At the beginning of the Holocene, Cuba was closer to the Florida Keys and the Bahamas Islands [5] because the sea level was lower between those places (Figure 2). However, although a migration of people from the north of the Mississippian culture would have been possible, no archaeological data corroborated this [6]. In fact, the first archaeological sites in Cuba date back to 4000 years before Christ, and remains found have been proven to have been brought by people from the Yucatan Peninsula, Mesoamericans. However, no route of arrival is excluded, including that of Florida. These people who arrived in Cuba were hunter-gatherers [6]. Simultaneously, non-agricultural populations from both North and South America also migrated into the Caribbean, including Cuba [6]. These two population types coexisted on the island of Cuba for an extended period until approximately 500 B.C., when new groups, particularly the Arawaks from Venezuela, arrived carrying ceramic and agricultural technologies that subsequently disseminated throughout the Caribbean [6]. By the time of Columbus’s arrival in 1492 A.D., numerous complex chiefdoms, or cacicazgos, were established in Cuba and other islands [6].

Figure_2_1

Figure 2. Map of the island of Cuba and the surrounding Caribbean. Prehistoric and historic migrations and their timing are indicated.

At the onset of the Spanish invasion, Cuba was inhabited by two distinct Amerindian groups. According to Bartolomé de las Casas, the pre-agricultural Ciboney, who lived in the westernmost part of the island, and the agricultural Tainos [5]. The latter were speakers of the Arawak language of South America. Other anthropophagous warrior Amerindians lived in the small islands of the Antilles and were considered a threat by the other Amerindians of the Caribbean [5]. Soon, Cuban Amerindians were disappearing due to conditions of slavery, war (against the Spaniards) and diseases of Spanish origin (mainly smallpox, measles and influenza).

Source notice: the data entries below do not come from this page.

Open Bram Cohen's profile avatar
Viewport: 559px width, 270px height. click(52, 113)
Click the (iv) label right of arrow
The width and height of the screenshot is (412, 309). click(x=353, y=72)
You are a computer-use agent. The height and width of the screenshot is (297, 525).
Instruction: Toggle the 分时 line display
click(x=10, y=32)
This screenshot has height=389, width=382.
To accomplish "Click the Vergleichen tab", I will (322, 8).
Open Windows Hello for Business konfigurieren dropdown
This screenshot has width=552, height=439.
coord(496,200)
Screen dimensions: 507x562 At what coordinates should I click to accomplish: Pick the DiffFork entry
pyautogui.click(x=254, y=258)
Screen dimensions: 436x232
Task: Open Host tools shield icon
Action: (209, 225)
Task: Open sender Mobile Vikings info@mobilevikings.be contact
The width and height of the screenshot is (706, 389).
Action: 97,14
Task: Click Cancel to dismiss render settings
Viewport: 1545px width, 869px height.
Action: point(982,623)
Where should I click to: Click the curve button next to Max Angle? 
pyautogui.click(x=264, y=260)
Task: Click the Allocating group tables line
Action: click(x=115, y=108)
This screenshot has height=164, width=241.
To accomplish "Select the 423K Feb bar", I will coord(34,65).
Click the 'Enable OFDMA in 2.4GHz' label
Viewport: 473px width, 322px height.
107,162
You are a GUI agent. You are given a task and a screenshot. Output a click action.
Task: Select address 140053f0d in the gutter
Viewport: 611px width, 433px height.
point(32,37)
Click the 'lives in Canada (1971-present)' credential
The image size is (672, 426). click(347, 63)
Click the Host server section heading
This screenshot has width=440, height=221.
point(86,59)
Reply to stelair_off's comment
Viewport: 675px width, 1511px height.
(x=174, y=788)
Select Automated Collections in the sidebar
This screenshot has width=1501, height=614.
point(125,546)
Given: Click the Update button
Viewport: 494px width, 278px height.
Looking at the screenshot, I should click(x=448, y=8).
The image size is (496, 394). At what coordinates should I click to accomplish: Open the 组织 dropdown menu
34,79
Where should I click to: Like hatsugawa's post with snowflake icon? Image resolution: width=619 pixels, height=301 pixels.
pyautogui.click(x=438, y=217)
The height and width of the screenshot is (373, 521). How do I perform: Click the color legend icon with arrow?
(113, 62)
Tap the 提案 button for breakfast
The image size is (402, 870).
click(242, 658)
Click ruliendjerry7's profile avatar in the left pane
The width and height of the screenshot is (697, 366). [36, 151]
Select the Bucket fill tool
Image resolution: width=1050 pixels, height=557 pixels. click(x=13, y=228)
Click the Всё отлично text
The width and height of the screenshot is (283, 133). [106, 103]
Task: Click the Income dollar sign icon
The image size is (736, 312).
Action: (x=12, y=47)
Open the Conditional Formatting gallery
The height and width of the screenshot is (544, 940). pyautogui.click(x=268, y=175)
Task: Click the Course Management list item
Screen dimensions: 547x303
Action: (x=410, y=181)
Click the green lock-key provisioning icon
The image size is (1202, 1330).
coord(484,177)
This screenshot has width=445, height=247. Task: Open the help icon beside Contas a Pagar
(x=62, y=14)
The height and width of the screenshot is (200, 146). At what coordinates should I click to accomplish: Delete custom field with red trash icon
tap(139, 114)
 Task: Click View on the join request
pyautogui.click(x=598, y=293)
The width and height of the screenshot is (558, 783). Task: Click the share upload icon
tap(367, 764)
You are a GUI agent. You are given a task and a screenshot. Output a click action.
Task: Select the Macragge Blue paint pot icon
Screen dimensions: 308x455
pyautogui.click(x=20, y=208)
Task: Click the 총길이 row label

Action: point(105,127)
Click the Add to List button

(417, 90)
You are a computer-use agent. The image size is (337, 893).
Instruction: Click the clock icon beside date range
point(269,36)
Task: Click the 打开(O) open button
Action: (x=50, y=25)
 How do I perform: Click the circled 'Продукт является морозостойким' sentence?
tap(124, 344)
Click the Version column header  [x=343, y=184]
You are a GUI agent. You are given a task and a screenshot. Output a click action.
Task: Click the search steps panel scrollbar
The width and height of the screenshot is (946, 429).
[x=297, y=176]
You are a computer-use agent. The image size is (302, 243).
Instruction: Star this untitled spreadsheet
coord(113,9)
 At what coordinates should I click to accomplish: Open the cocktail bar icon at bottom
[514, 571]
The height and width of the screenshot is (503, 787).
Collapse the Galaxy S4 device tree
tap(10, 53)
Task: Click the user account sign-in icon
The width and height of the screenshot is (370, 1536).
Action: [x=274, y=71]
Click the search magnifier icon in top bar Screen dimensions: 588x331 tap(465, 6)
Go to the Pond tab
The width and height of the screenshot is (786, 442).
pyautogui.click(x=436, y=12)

1.3. HLA Gene Studies in Amerindian Teenek and Mayan Populations

It has been postulated that the first native Amerindians migrated from Asia via the Bering Land Bridge between approximately 30,000 and 12,000 years ago. This hypothesis is supported by cultural, morphological, and genetic affinities observed between American and Asian populations. Siberia [7] and Mongolia [8] were proposed as the most likely places of origin of population migrations from Asia.

Greenberg first postulated the Three Wave Theory to explain the settlement of the Americas with three ancestral populations [9]. The peopling of the Americas is often described in terms of three major waves: Amerindians, encompassing most North and South American indigenous populations (~12,000 years ago); Na-Dene groups, including Athabascans, Navajos, and Apaches (~8000 years ago); and Eskimo-Aleut populations (~6000 years ago). Genetic analyses of these groups, including studies of the Y chromosome, other nuclear DNA markers, and mitochondrial DNA [10,11,12], provide support for the Three-Wave Model. However, additional mitochondrial DNA studies have suggested [13,14] proposed that only one wave from Mongolia/northern China gave rise to the earliest Native American ancestors [8,15].

It is now recognized that the much debated settlement of America is much more complex and ancient: it is not a unidirectional gene flow from Asia to America through the Bering Strait, but is due to an exchange of people between America, Asia and the Pacific islands [16,17,18]. In addition, Africans [19] and Europeans [20,21] may also have contributed to the settlement of the Americas via the Atlantic Ocean.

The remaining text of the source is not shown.